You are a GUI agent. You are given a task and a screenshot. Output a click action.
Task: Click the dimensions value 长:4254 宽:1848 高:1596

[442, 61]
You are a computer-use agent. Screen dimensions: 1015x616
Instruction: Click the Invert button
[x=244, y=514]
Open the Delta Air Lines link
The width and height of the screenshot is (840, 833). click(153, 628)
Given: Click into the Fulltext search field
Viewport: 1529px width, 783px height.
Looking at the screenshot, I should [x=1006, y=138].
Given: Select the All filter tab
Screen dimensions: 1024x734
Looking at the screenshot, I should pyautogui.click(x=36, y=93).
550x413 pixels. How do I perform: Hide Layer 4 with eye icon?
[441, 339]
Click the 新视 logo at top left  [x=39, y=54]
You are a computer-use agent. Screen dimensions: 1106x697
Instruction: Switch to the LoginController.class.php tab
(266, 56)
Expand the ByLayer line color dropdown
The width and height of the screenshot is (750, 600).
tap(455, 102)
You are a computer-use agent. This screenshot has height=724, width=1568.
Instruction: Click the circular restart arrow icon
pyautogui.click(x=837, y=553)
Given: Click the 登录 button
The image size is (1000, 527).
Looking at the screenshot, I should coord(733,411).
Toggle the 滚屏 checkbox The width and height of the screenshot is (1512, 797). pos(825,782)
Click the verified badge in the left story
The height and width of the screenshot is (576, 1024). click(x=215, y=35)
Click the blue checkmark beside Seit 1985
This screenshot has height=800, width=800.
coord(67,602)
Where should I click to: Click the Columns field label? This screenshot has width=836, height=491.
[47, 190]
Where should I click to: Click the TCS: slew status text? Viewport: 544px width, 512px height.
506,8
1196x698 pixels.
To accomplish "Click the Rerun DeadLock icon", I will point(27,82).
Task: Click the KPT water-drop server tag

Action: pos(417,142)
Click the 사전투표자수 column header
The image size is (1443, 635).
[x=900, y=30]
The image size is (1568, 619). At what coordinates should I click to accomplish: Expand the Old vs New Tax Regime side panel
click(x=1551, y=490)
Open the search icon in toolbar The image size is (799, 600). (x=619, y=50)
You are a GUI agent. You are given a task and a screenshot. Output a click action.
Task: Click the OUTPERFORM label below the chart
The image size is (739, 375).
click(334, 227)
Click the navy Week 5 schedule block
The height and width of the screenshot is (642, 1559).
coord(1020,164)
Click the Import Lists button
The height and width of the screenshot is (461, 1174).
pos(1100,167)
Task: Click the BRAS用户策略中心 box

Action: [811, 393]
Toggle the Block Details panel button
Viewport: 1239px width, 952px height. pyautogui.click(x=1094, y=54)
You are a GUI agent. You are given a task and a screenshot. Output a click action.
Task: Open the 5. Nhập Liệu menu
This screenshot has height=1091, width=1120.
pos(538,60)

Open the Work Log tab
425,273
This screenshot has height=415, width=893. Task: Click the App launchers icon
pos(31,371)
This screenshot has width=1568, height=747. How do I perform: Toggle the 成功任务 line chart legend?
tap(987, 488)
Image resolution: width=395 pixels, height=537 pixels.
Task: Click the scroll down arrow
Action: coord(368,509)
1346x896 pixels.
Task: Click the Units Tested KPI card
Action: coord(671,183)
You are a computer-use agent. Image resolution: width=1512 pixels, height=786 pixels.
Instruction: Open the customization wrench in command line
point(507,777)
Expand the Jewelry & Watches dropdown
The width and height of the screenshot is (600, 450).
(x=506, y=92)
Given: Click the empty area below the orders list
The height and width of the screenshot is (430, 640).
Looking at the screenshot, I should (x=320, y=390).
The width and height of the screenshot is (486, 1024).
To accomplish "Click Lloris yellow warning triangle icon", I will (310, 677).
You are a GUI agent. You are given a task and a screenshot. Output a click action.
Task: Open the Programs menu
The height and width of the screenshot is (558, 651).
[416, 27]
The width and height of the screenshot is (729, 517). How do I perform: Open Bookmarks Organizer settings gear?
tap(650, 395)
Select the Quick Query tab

#### What is expected:
Copy out each line of the material above that holds the word "computer".

#### Exercise result:
You are a computer-use agent. Screen dimensions: 1015x616
You are a computer-use agent. Screen dimensions: 1106x697
You are a computer-use agent. This screenshot has height=724, width=1568.
You are a computer-use agent. Image resolution: width=1512 pixels, height=786 pixels.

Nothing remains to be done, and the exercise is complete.